# [GIVEN RECORDS]
▬▬▬
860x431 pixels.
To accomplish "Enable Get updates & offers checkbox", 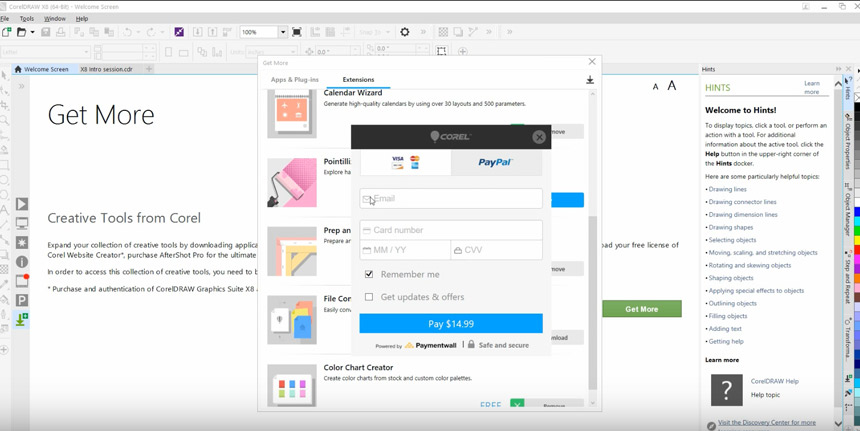I will 369,297.
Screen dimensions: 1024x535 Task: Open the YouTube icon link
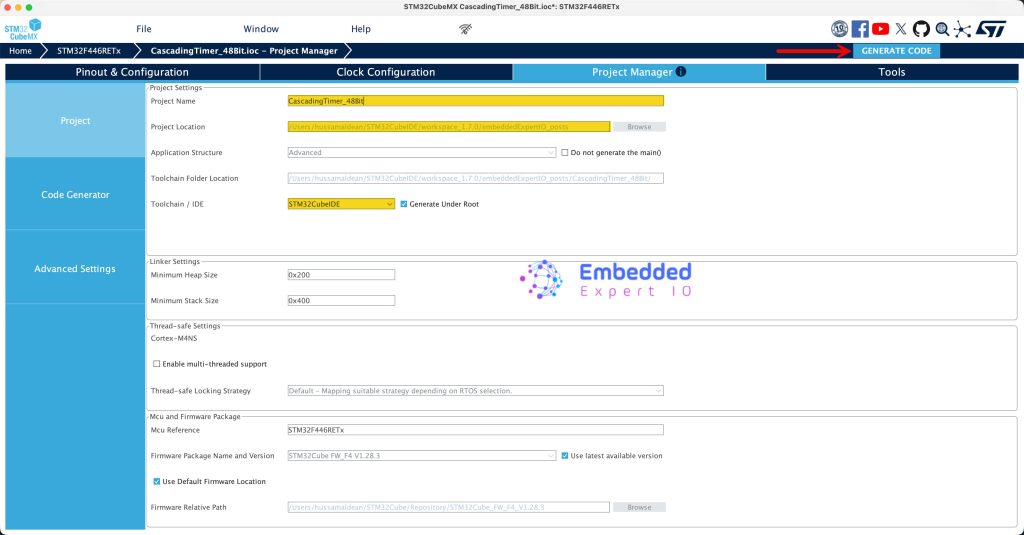pyautogui.click(x=881, y=29)
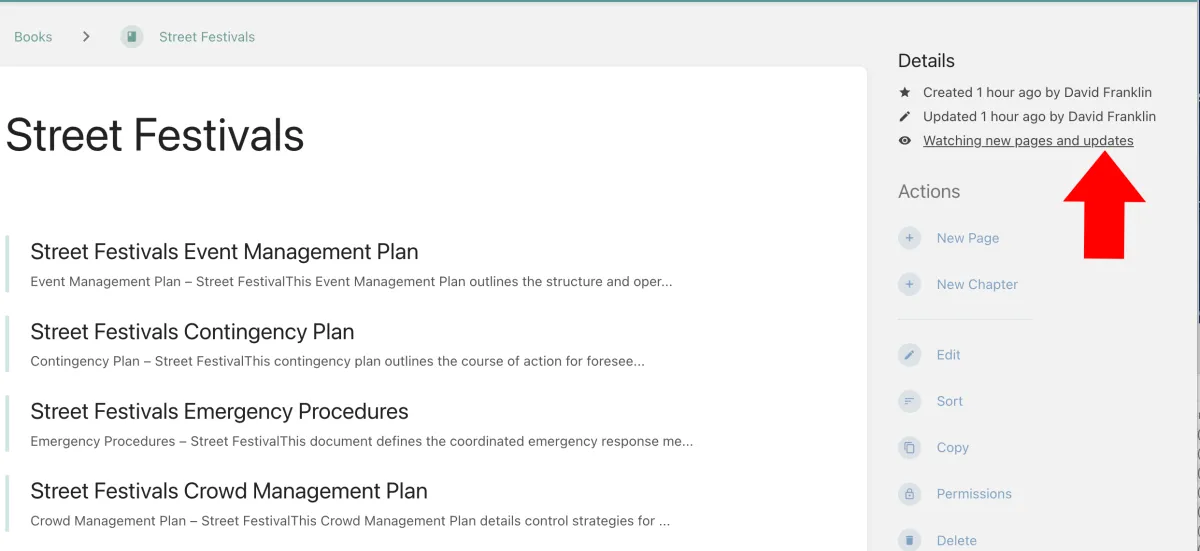Screen dimensions: 1200x551
Task: Open Watching new pages and updates options
Action: [x=1028, y=141]
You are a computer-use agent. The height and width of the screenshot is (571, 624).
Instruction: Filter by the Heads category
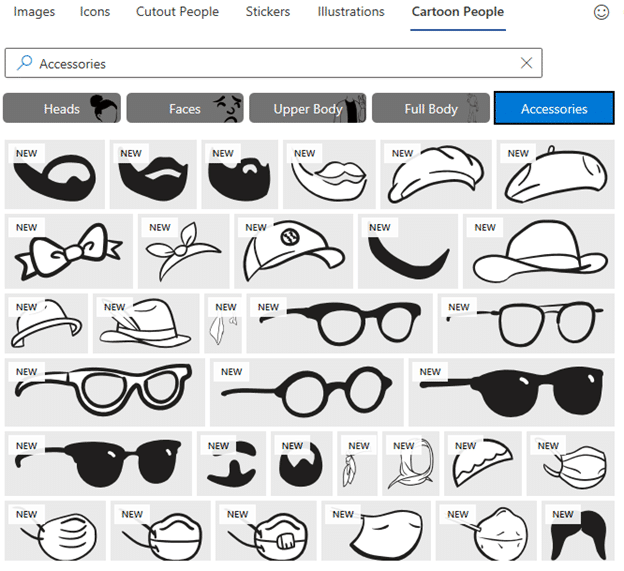[62, 108]
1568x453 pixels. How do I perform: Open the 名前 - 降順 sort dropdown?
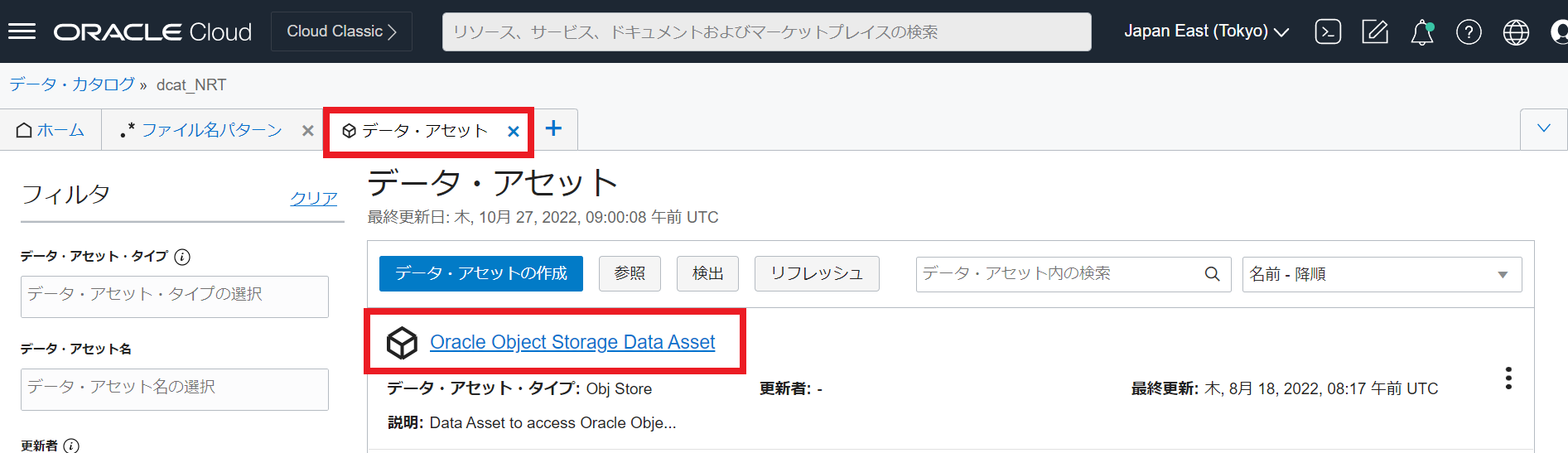1381,274
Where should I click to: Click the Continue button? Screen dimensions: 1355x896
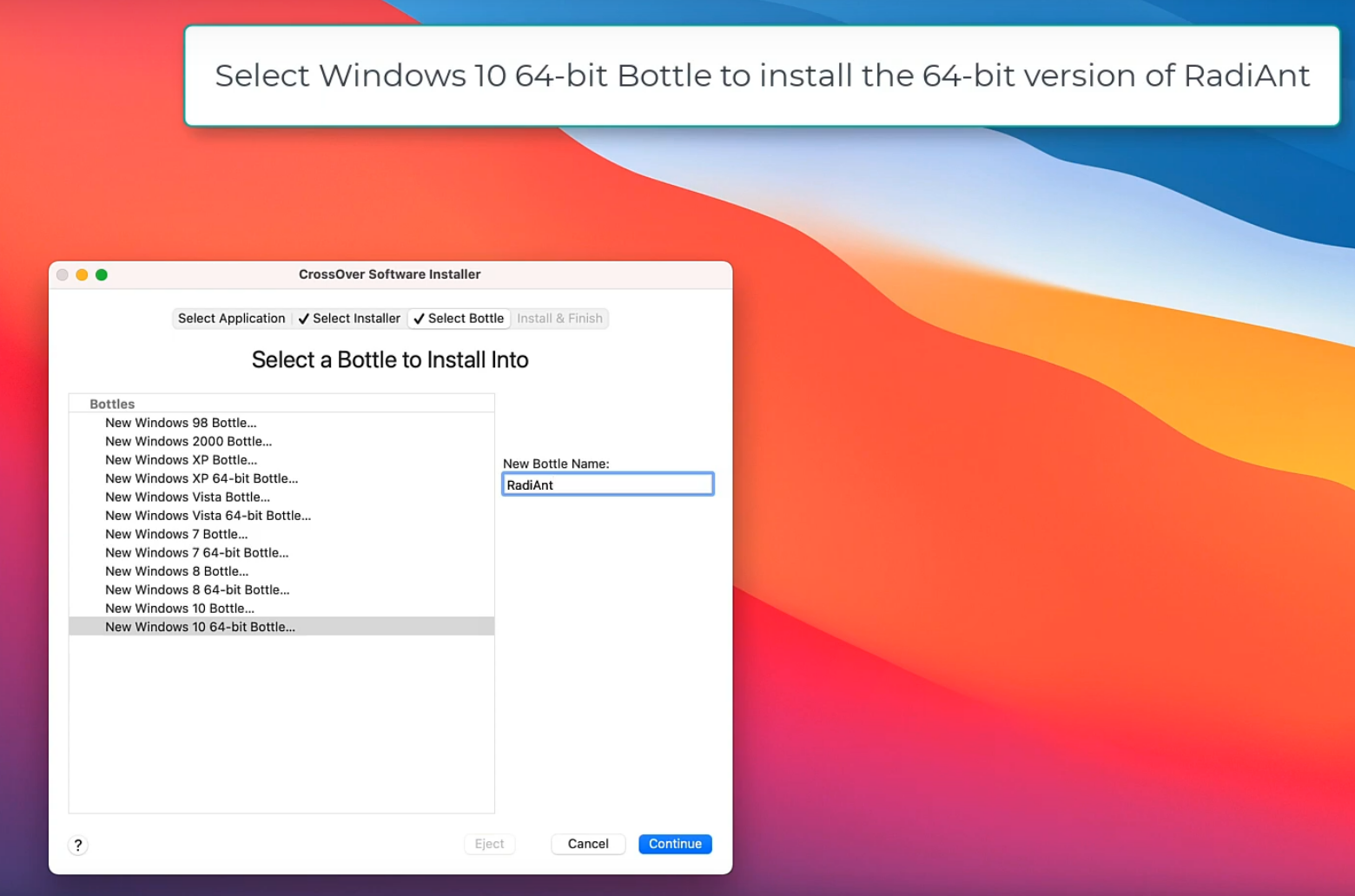pyautogui.click(x=675, y=844)
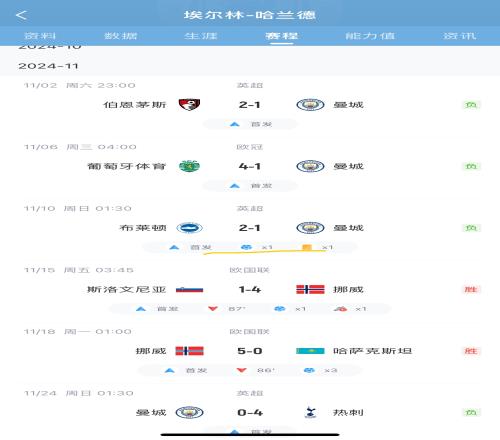Go back using the top-left arrow

(21, 15)
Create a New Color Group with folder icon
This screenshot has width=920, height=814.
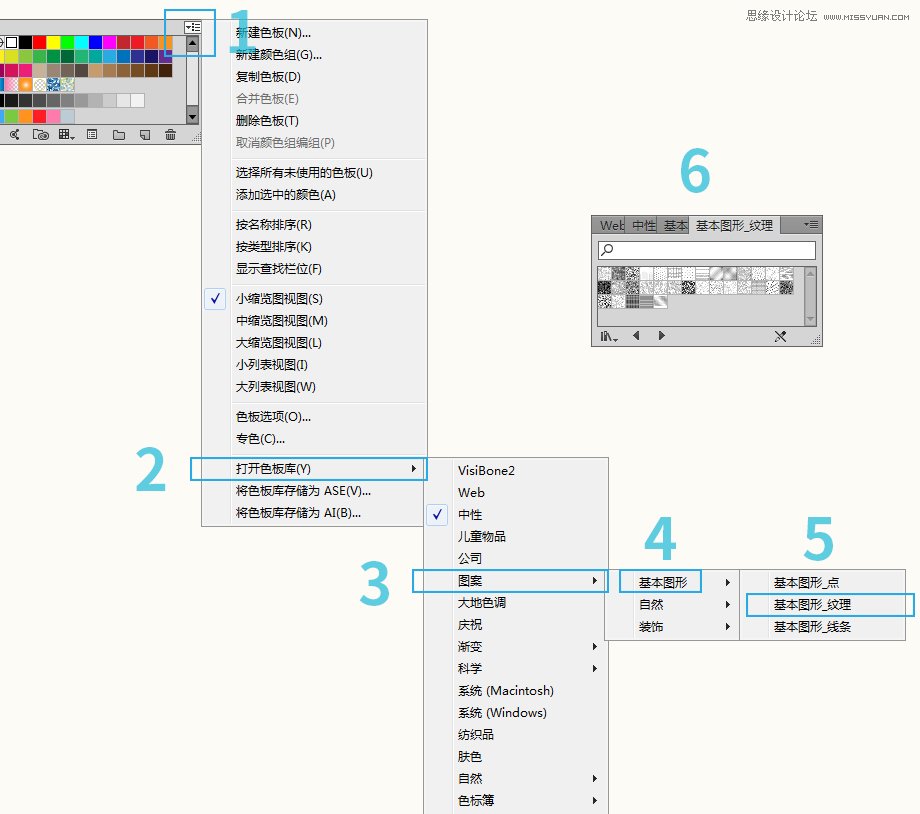tap(118, 134)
▬▬▬
# [EXERCISE INSTRUCTIONS]
Retype, word for word, only the line holding "You are a computer-use" and the lines after it through the final line of the listing above, and leave every picture out.

# [TASK OUTPUT]
You are a computer-use agent. The height and width of the screenshot is (571, 624).
Instruction: Filter by the Heads category
[62, 108]
1568x453 pixels. How do I perform: Open the 名前 - 降順 sort dropdown?
1381,274
Where should I click to: Click the Continue button? Screen dimensions: 1355x896
pyautogui.click(x=675, y=844)
Go back using the top-left arrow

(21, 15)
Create a New Color Group with folder icon
This screenshot has width=920, height=814.
tap(118, 134)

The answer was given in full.